I rented The Stud (1978) from Amazon Prime Video for under five quid and my finger’s hovering around the ‘rent it now’ button for The Stud’s sequel, The Bitch (1979) aka Lady Diamond — altho’ I seem to remember it ain’t half as good. If you must, both are available on DVD, altho’ I doubt you’ll be buying The Stud on Blu-ray. Or maybe you will? There’s a connoisseur’s Limited Edition Blu-ray box set. And somebody’s stuck up the disco soundtrack (‘20 Smash Hits from the Original Film Soundtrack’) as a playlist on Spotify.
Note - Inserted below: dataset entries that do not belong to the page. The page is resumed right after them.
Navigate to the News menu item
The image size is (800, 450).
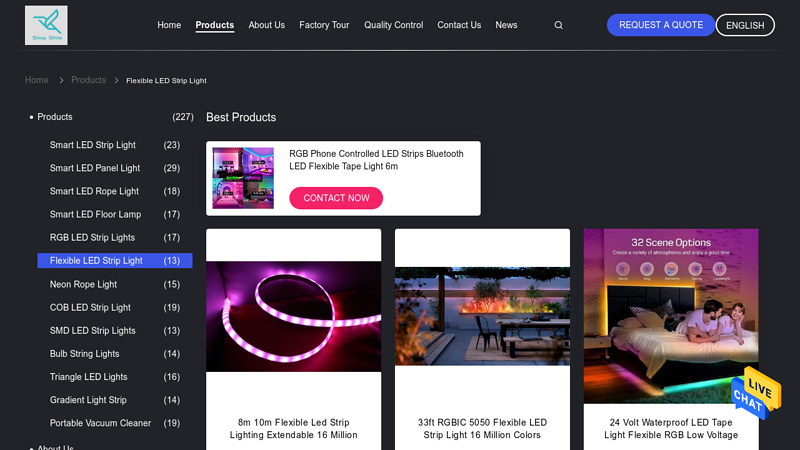506,25
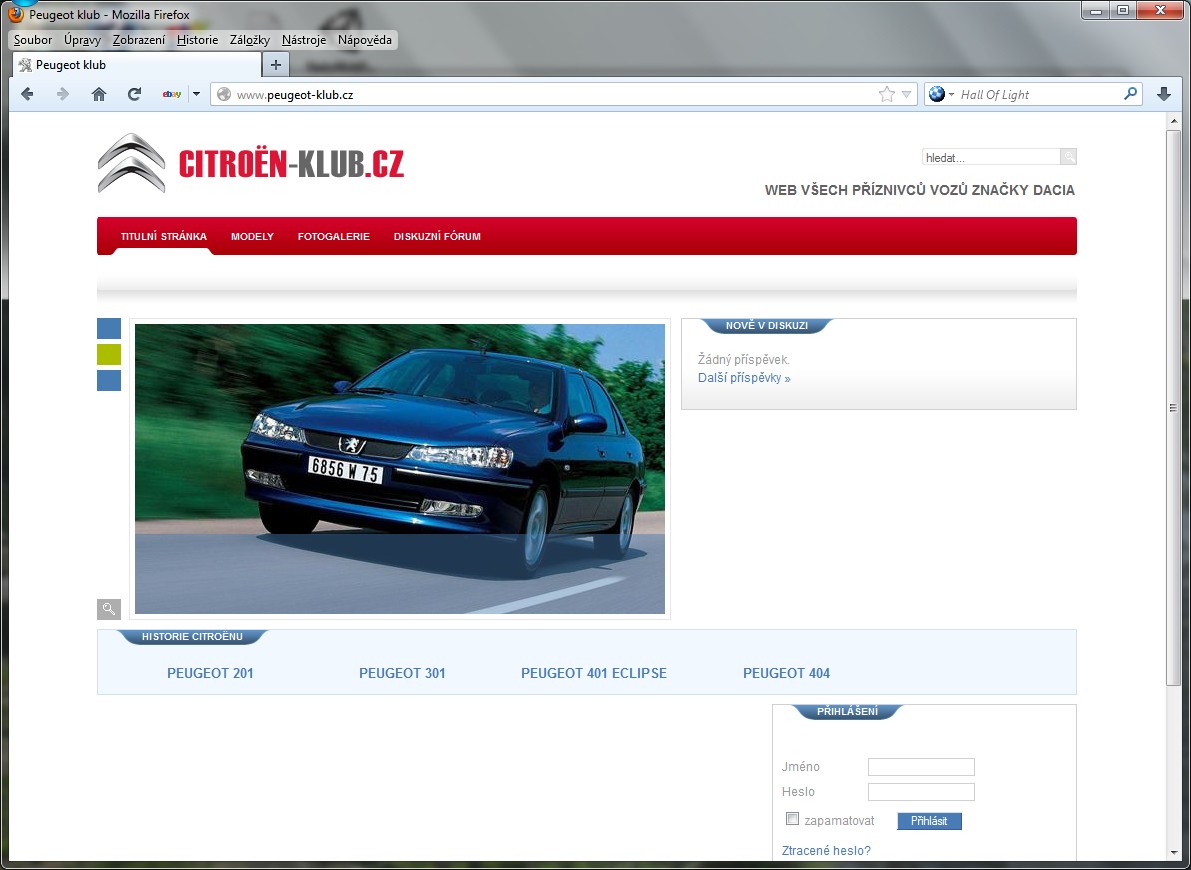Bookmark this page with the star
The width and height of the screenshot is (1191, 870).
886,93
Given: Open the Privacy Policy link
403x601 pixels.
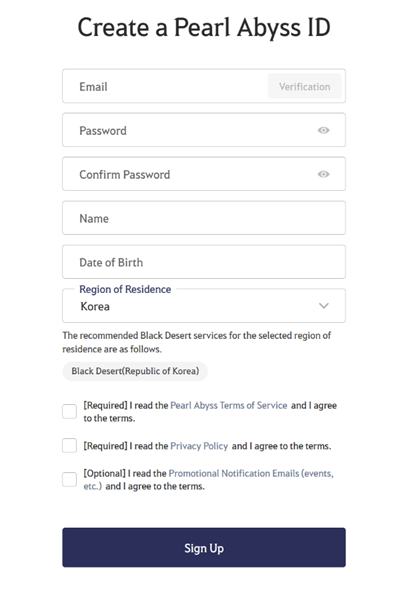Looking at the screenshot, I should pos(199,446).
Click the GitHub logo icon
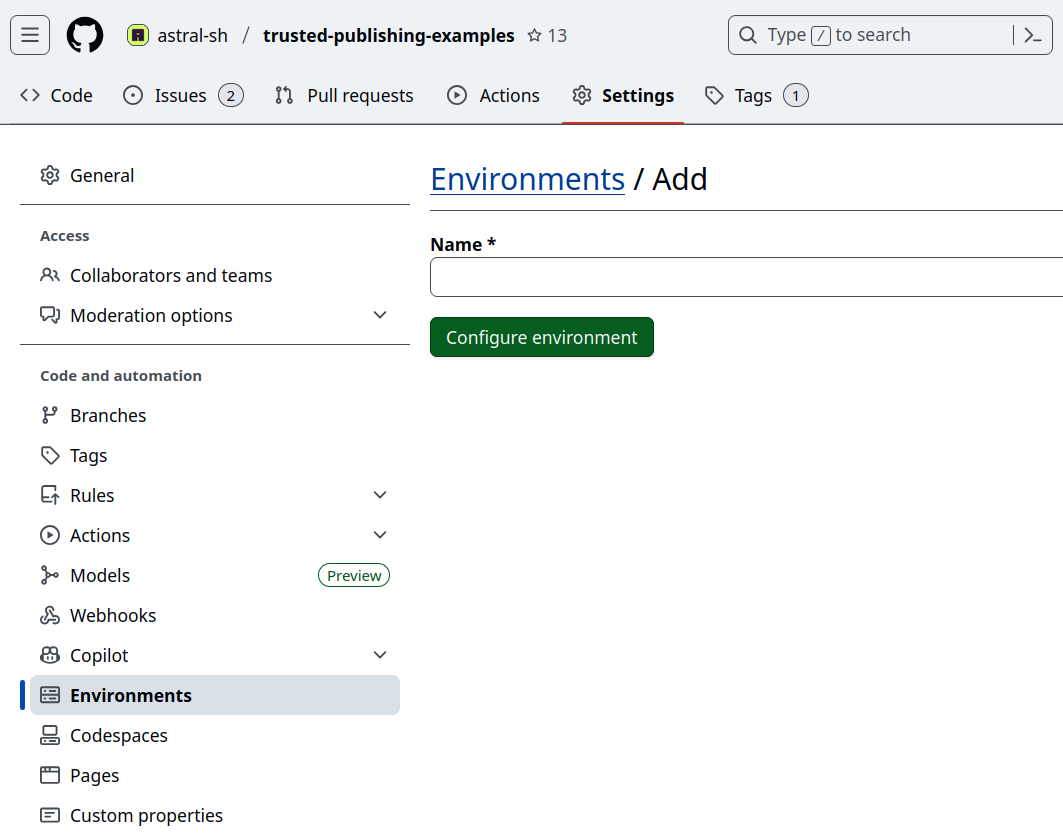Image resolution: width=1063 pixels, height=835 pixels. [x=84, y=34]
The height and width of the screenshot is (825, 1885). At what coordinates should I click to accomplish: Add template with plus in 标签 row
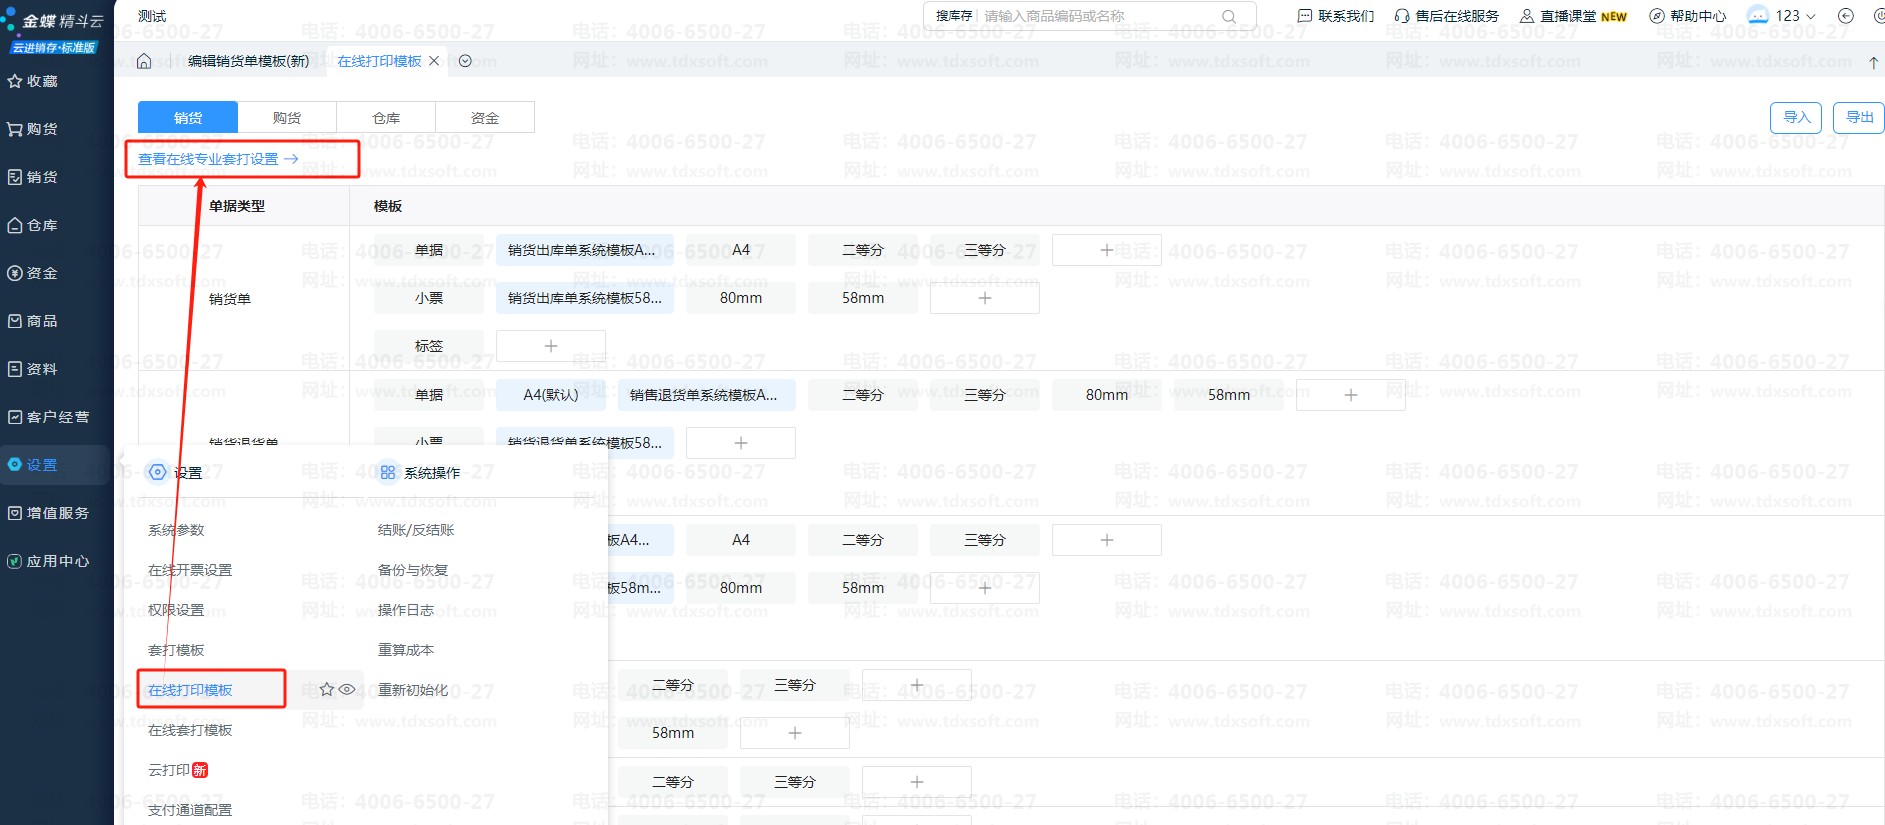[551, 346]

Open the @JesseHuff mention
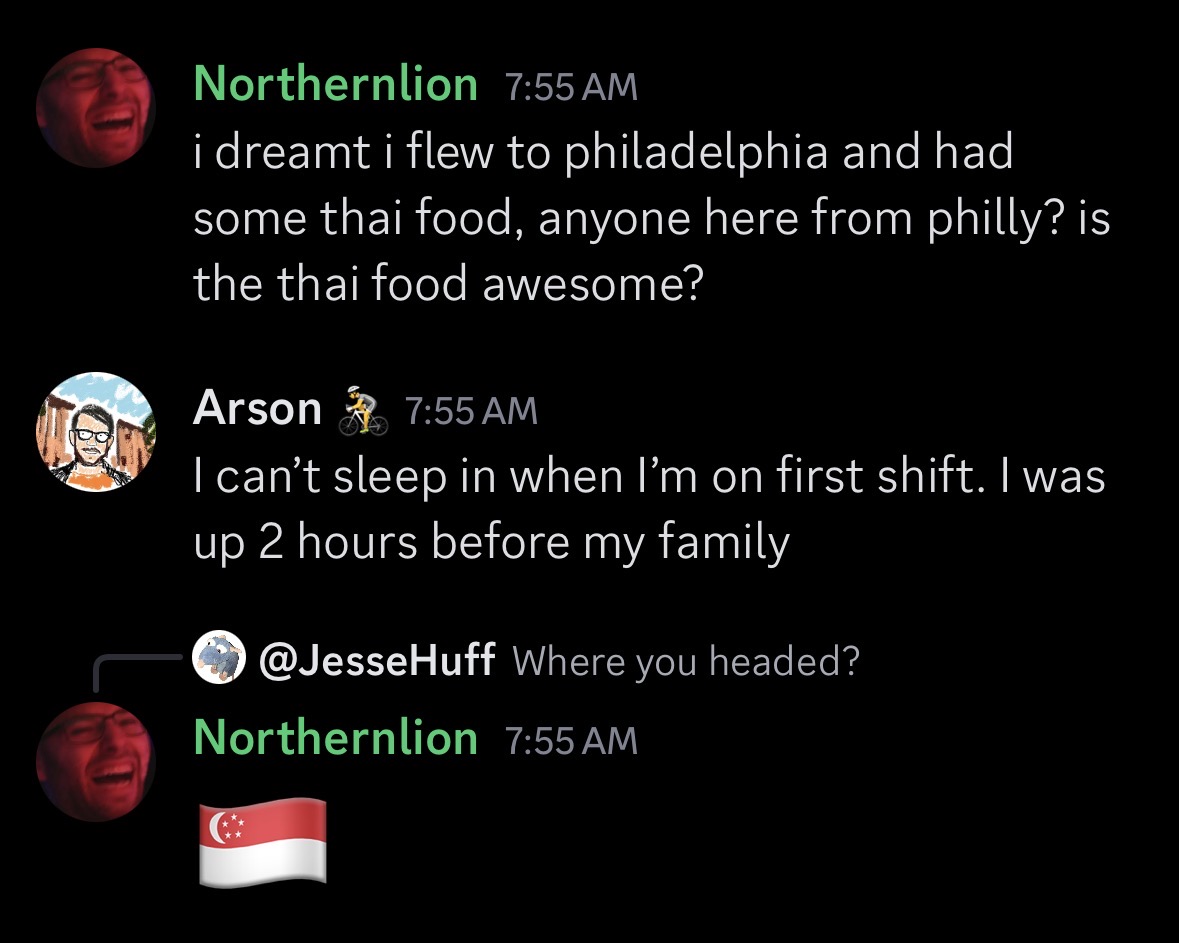pyautogui.click(x=377, y=660)
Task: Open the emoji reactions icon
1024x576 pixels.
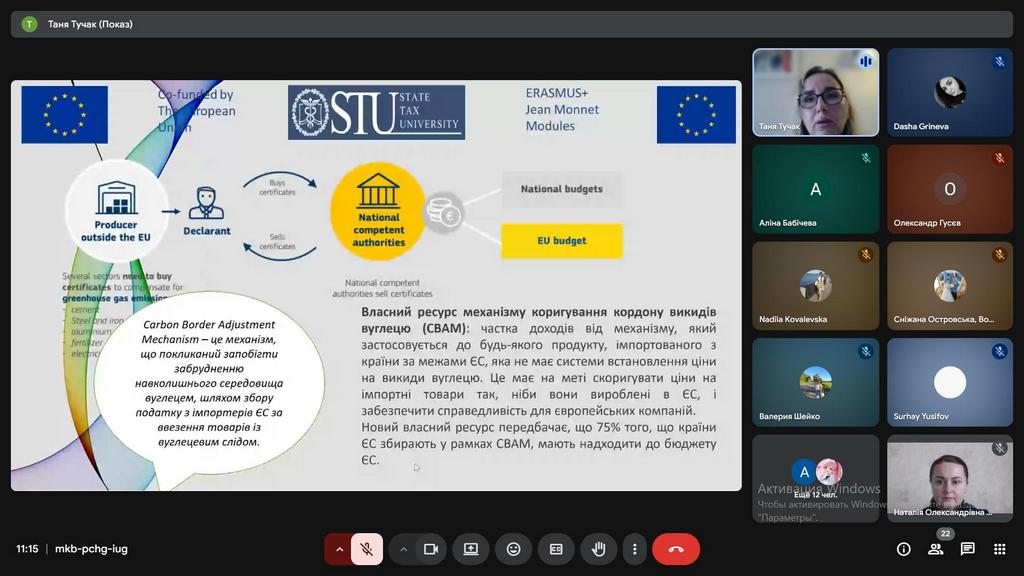Action: point(513,549)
Right. That was Film no. 160. Checking the archive, I’m reminded that the very first post on WEEKEND FLICKS. Cinema for Grown Ups dates from December 2023. The great idea (which, like Archimedes, came to me in the bath) was to create a feel-good film newsletter for subscribers to enjoy, and hopefully use, over the weekend — inspired by the old LWT ident — when, at Friday teatime, earnest Thames Television handed over to the racier London Weekend. So here’s a quick word about the paid subscription, which costs £5 a month or £50 a year. Paid subscribers receive their own special post on Friday mornings, special additional posts (when I can, and please bear with me on that), and access to the entire archive. The Sunday morning posts are free and can be read by anybody and everybody. Back on Friday, and in the meantime, enjoy The Stud (1968). Champagne cocktails for this one. Ciao.
Your purple prose all but melted my platform shoes!
Funny! Can't help but wonder if this period piece has really aged as well as Joan Collins!